Em 2022, a Fifa e a Uefa determinaram a exclusão de clubes e seleções russas de todas as competições internacionais, medida tomada como resposta direta ao conflito. Apesar da punição esportiva, a filiação da Rússia às duas organizações nunca chegou a ser formalmente suspensa. A liberação para o Mundial Sub-15 representa, portanto, um passo concreto rumo à reaproximação.

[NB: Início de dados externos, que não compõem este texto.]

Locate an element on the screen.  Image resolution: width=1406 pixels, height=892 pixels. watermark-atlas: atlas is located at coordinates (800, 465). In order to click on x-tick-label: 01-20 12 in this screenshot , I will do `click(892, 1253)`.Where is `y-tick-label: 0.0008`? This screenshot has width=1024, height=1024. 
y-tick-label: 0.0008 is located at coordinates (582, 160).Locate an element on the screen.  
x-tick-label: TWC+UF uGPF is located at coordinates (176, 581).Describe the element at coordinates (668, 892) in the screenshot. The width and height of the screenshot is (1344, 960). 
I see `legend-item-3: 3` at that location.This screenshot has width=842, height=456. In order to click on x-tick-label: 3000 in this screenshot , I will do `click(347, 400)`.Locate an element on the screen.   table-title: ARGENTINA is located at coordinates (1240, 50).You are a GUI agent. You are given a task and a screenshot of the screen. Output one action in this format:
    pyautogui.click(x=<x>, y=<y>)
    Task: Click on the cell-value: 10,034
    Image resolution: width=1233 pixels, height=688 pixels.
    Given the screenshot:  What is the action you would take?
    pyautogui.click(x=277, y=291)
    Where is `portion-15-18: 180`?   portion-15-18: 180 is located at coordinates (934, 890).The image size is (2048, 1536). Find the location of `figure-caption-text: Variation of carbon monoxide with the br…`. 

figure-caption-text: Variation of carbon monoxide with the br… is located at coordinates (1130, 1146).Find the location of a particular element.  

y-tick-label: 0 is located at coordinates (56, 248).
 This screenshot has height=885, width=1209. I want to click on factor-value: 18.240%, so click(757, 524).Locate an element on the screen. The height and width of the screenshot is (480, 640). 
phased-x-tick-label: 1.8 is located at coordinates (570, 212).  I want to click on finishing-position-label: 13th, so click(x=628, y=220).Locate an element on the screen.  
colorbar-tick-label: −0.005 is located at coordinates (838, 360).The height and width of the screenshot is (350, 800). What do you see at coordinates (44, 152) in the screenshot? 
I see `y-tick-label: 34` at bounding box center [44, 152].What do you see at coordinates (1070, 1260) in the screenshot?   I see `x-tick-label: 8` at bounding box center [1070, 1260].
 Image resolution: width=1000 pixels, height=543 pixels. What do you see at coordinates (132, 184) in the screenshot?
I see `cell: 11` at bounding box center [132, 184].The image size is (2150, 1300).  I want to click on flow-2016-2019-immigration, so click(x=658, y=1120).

“Temos de fazer isso, pelo menos no nível de formação. Essa proibição não alcançou nada”,
afirmou Gianni Infantino, presidente da Fifa, em um pronunciamento recente que já sinalizava a intenção de reabrir as portas para o futebol de base russo. Segundo o dirigente, as sanções apenas alimentaram “mais frustração e ódio”.
Do lado russo, o anúncio foi recebido com entusiasmo. O ministro dos Esportes, Mikhail Degtyarev, classificou a decisão como um importante avanço para a reintegração total das equipes do país às competições globais.
“Trata-se de um passo essencial para o retorno completo das nossas seleções e clubes ao cenário internacional”,
publicou Degtyarev em suas redes sociais.
A flexibilização segue a tendência observada em outras instâncias do esporte mundial. Em maio, o Comitê Olímpico Internacional recomendou o fim das sanções a atletas da Bielorrússia, autorizando a volta da bandeira e do hino nacionais em eventos, enquanto manteve restrições parciais aos russos, que desde 2023 podem competir sob bandeira neutra em modalidades individuais.
No entanto, a participação russa no Mundial Sub-15 não significa retorno automático às demais categorias. Quaisquer futuros pedidos de inscrição em torneios principais ainda precisarão ser analisados caso a caso por Fifa e Uefa. Internamente, a federação russa estuda utilizar a vitrine do torneio no Azerbaijão para demonstrar compromisso com as normas internacionais e reforçar o pedido de reentrada plena.
A competição em Baku reunirá seleções juvenis de todos os continentes, oferecendo jogos em formato eliminatório e etapas de grupos. Ainda não foram definidos os adversários da Rússia na primeira fase, mas o sorteio está previsto para agosto. Até lá, a comissão técnica russa pretende organizar amistosos preparatórios, preferencialmente contra equipes europeias que também estarão no Azerbaijão.
Ao recolocar a Rússia no radar, a Fifa testa uma via intermediária: permite a presença no futebol de base enquanto mantém em vigor, para o profissional, o pacote de sanções alinhado com outras federações esportivas. Caso a experiência juvenil transcorra sem incidentes diplomáticos, novos pedidos de participação — tanto de seleções principais quanto de clubes — poderão ganhar força nos bastidores.
Para analistas esportivos, a decisão reflete uma postura gradativa de reintegração e sugere que a Fifa avalia o ambiente político e esportivo internacional antes de tomar medidas mais amplas. Nos próximos meses, o desempenho russo dentro e fora de campo no Sub-15 será observado de perto como termômetro dessa retomada.